## PROBLEM
Starting at the line that contains "Where should I" and ending at the line that contains "Action: tap(87, 230)", rewrite those lines of the listing with "blue" swapped for "green" and nothing else altered. Leave the pictures out.

-- begin PROVIDED DATA --

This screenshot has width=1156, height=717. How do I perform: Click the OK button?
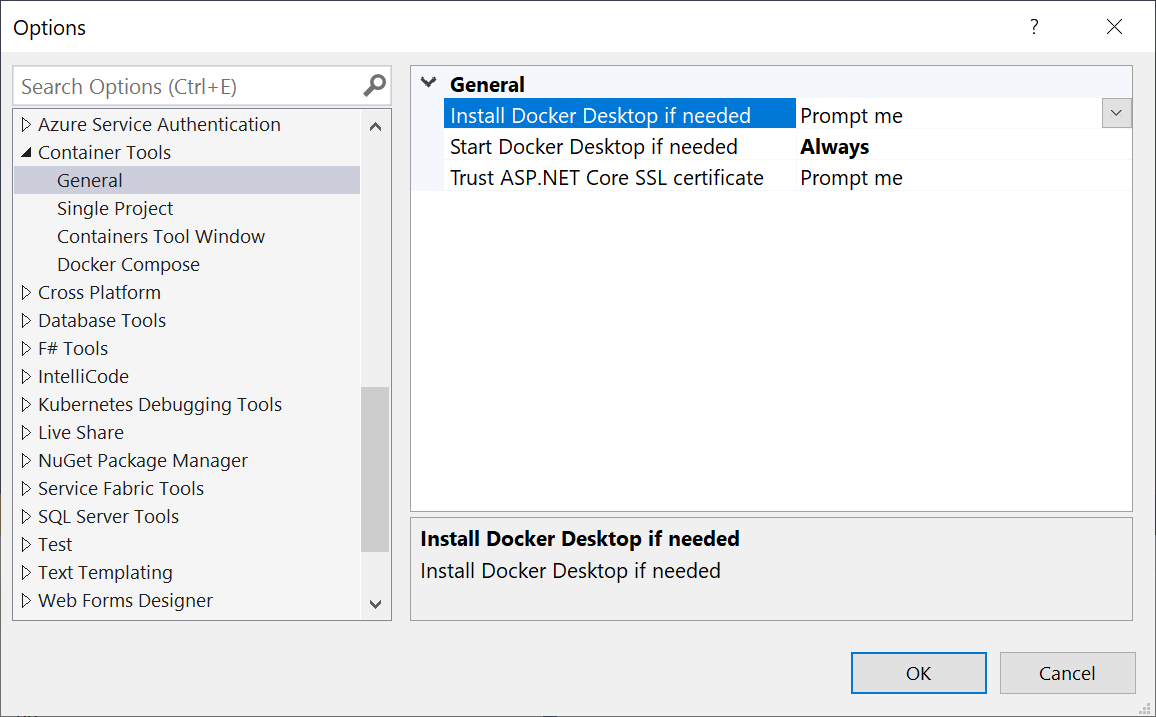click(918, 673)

-- end PROVIDED DATA --
-- begin PROVIDED DATA --

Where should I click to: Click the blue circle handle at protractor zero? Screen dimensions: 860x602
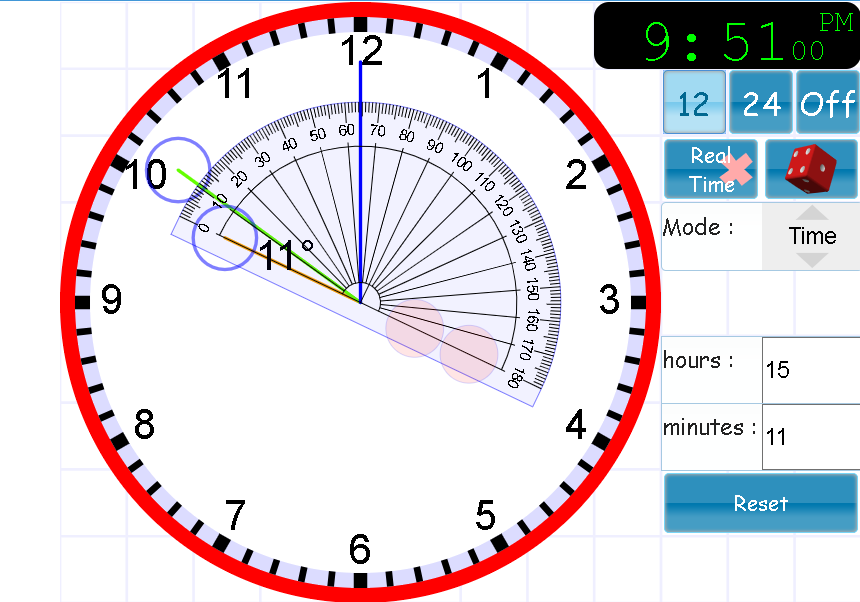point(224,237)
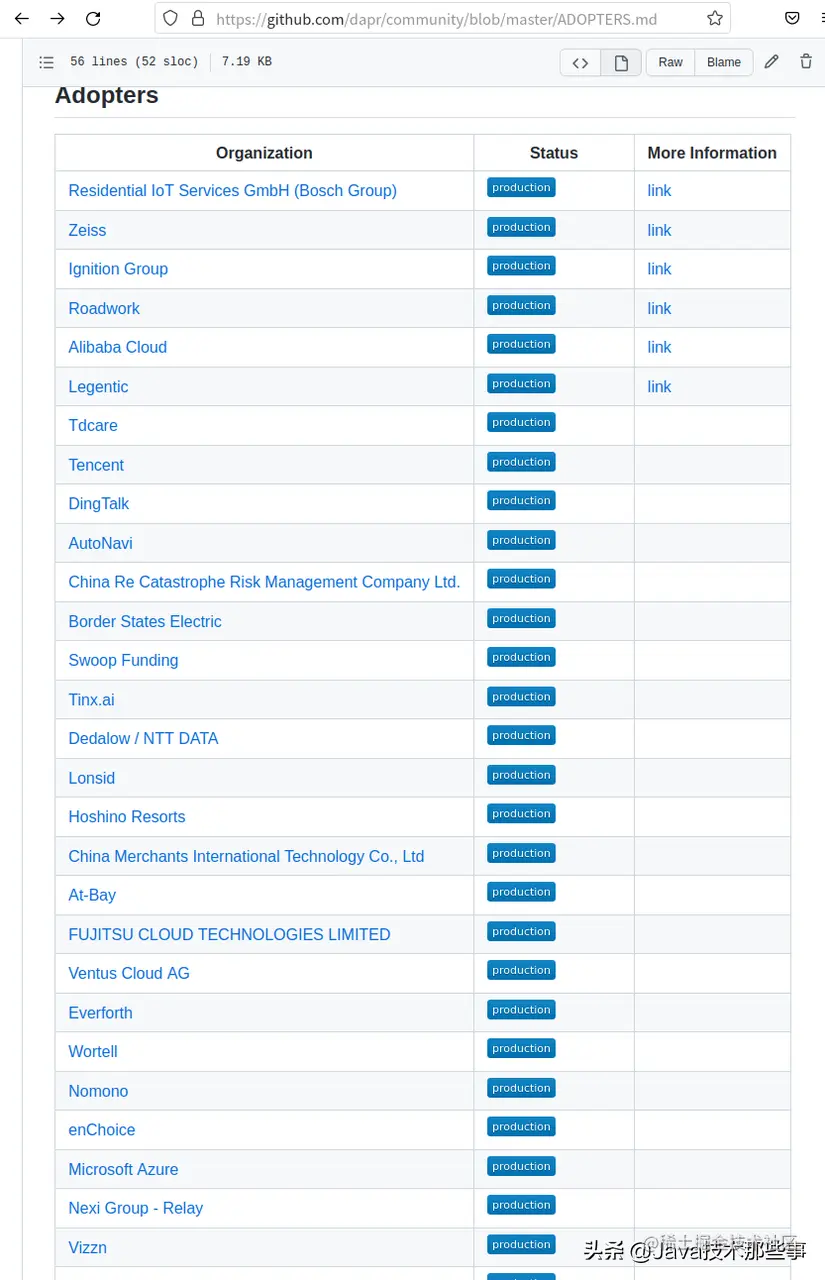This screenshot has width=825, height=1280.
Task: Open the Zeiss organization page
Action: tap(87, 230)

-- end PROVIDED DATA --
-- begin PROVIDED DATA --

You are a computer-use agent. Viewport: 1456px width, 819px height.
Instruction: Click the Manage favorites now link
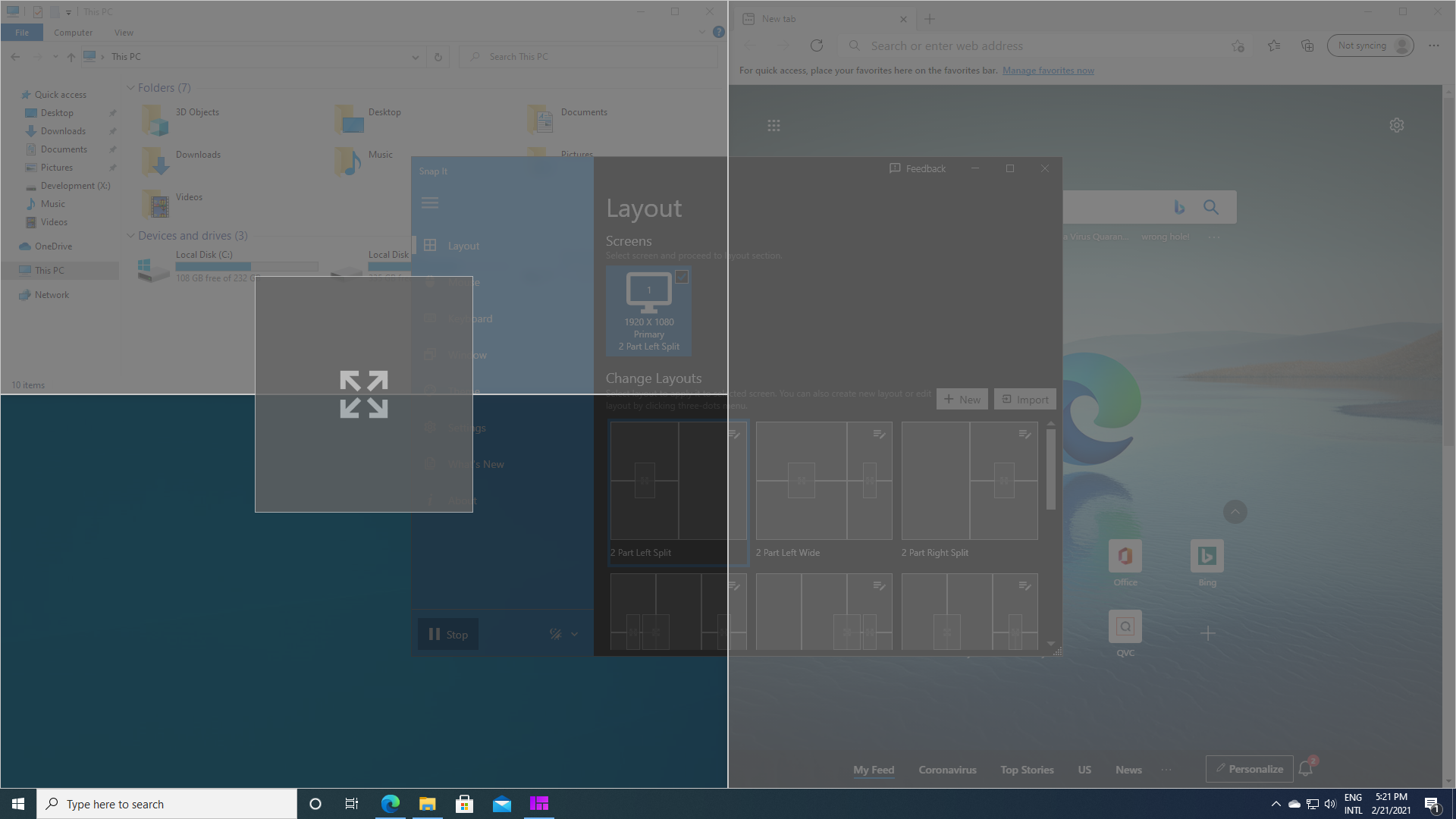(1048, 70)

-- end PROVIDED DATA --

## WORKED SOLUTION
Where should I click to: Click the green circle handle at protractor zero? Screen dimensions: 860x602
point(224,237)
This screenshot has width=825, height=1280.
Task: Open the Zeiss organization page
Action: tap(87, 230)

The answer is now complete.